Nucleotides are key biomolecules required for a variety of life processes. First, nucleotides are the activated precursors of nucleic acids, necessary for the replication of the genome and the transcription of the genetic information into RNA. Second, an adenine nucleotide, ATP, is the universal currency of energy. A guanine nucleotide, GTP, also serves as an energy source for a more select group of biological processes. Third, nucleotide derivatives such as UDP-glucose participate in biosynthetic processes, for example, the formation of glycogen. Fourth, nucleotides are essential components of signal-transduction pathways. Cyclic nucleotides such as cyclic AMP and cyclic GMP are second messengers that transmit signals both within and between cells. Furthermore, ATP acts as the donor of phosphoryl groups transferred by protein kinases in a variety of signaling pathways and, in some cases, ATP is secreted as a signal molecule.
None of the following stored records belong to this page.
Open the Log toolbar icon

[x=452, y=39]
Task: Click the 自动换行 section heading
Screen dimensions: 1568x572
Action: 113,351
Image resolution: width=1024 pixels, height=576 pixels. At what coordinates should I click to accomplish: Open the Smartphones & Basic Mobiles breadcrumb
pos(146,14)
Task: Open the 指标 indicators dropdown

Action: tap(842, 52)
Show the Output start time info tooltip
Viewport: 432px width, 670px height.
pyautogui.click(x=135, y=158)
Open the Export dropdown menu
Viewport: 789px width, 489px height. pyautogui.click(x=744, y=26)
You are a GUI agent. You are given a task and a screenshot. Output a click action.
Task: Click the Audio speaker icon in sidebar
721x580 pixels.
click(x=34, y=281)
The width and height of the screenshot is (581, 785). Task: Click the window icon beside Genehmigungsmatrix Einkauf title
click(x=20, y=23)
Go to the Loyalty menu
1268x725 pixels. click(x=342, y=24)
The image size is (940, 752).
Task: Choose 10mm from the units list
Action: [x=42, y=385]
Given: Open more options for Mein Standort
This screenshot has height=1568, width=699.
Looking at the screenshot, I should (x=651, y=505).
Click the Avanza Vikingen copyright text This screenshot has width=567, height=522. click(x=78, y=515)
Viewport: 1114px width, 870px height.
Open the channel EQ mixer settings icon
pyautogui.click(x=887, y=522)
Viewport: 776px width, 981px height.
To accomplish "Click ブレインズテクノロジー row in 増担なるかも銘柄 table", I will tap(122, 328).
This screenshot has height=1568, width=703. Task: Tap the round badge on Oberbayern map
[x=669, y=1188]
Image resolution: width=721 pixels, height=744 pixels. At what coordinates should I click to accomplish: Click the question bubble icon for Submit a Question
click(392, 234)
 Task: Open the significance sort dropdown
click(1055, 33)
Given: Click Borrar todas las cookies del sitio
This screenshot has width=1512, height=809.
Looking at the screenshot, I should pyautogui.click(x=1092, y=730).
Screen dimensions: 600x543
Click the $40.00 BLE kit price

In this chapter, we continue along the path begun in Chapter 24, which described the incorporation of nitrogen into amino acids from inorganic sources such as nitrogen gas. The amino acids glycine and aspartate are the scaffolds on which the ring systems present in nucleotides are assembled. Furthermore, aspartate and the side chain of glutamine serve as sources of NH2 groups in the formation of nucleotides.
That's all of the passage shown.